The disappearance of the former Saudi journalist, presumably in the Saudi Consulate in Istanbul, last week, is causing a diplomatic and strategic conflict between the West and Saudi Arabia of unprecedented levels. British spy-novel writers John LeCarre and Ian Fleming would have been flabbergasted these days, when looking at the growing crisis surrounding Saudi Arabia’s international standing and the position of Saudi Crown Prince Mohammed bin Salman. The possible role of the Royals in the abduction of Khashoggi, supported by the Saudi Royal Court and secret services, will not blow over without leaving immense scars. The current crisis will not just have possible repercussions for the Kingdom, as its international standing is being threatened, it was also influence the power game currently ongoing in the Royal Palace.
Without even knowing the real facts behind the disappearance of Khashoggi, one thing is clear; the rosy halo surrounding the Young Prince in Riyadh has been removed by force.
As long as there are no real hard facts being presented by either the Saudi government, who are claiming not be involved, and the Turkish government, claiming that they have hard facts showing the abduction and killing of Khashoggi, the crisis will continue, opening even more ugly wounds in the coming days. The Khashoggi issue could even lead to a much more dangerous situation than currently is being discussed in the media or by Western politicians or anti-Saudi forces in Qatar, Turkey and Iran.
The anti-MBS forces are having a field day, as they are able, without a military intervention or assassination, to undermine the position of the Crown Prince significantly.
Already, American Senators, European politicians and Turkish officials, are calling for very harsh measures against the Saudi Kingdom if proof appears of the direct involvement of the Saudi government or members of the Royal Family, including MBS, in the abduction and killing of the journalist.

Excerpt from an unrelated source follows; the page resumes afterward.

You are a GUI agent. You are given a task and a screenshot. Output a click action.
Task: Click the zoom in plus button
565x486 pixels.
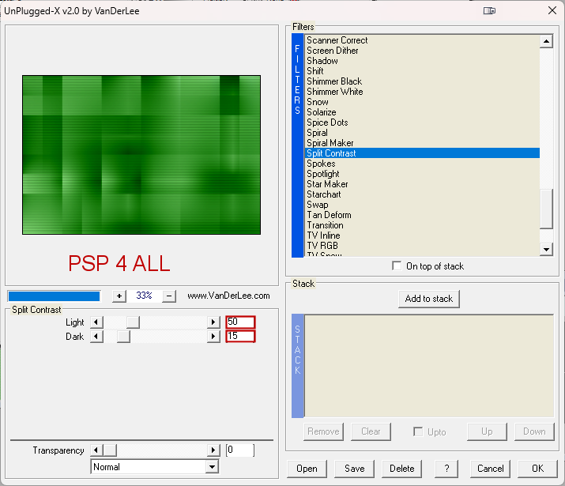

Blocking potential investments deals or military sales could be already part of the discussions in Washington, London or Brussels. The heat is also on via the international financial sector, which is expected to be heading to Riyadh for the Future Investment Initiative 2018 in 1.5 weeks. A growing list of investors and speakers, such as Virgin Group’s CEO Richard Branson, Uber CEO Khosrowshahi, Los Angeles Times owner Patrick Soon-Shiong, AOL co-founder Steve Case and The Huffington Post co-founder Arianna Huffington, threatening not to attend is a major blow to Riyadh’s dream. More Western CEOs are expected to join this list, putting pressure on Riyadh to act swiftly. Riyadh and MBS will need to quickly address these issues, including opening up its books on Khashoggi. For the long-term, Riyadh’s future will depend on an influx of cash and companies, willing to take part in its future.
Another spy character, Jack Ryan (Tom Clancy’s Hero), would be a good advisor to MBS at present. The Crown Prince will now need to play on several chess boards at the same time, dealing with Grandmasters in Moscow, Beijing and Delhi to counter Western opposition and to support his own position in the Kingdom, OPEC and regionally. On all sides, the dangers are clear. Most probably MBS is a vivid reader of Clancy too, now trying to mitigate the damage by arranging a turn-to-the-east, which has been extremely quiet in the Khashoggi case.
Still, outside support or contracts will not save the Crown Prince yet. Showing weakness, while his dream, Saudi Vision 2030 and FII2018, is showing cracks could be fatal. He will need to show strength and political hardness. Realism is back in town, soft doctors make stinking wounds.
The threat to MBS’s position, and possibly the King, also will derail ongoing discussions the coming weeks between OPEC and non-OPEC how to deal with the U.S. Sanctions on Iran, the continuing tweets of Trump to produce more oil, and regional instability. If MBS is openly weakened, or being confronted by low success at FII2018, the entire future of the Oil Kingdom is at stake. Internal instability, currently kept under the carpet, will erupt for sure in the open. For the global oil market, this situation is a direct threat to current market stability too. With OPEC’s leading producer, and proponent of the current oil production deal with Russia, weakened or even threatened by regime implosion, the sharks will be hunting very soon. Several OPEC members will not be totally unhappy with the volte face of MBS, as some indicated.
An unstable Saudi Arabia gives room to maneuver for Iran, Qatar and Venezuela. These three will be looking for any weak point in the Saudi power constellation, as this will weaken the Moscow-Riyadh link too. Khashoggi’s disappearance in Istanbul also brings in Turkey as a player. Erdogan and MBS are not on speaking terms since years, while Iran and Qatar have Ankara in the pocket.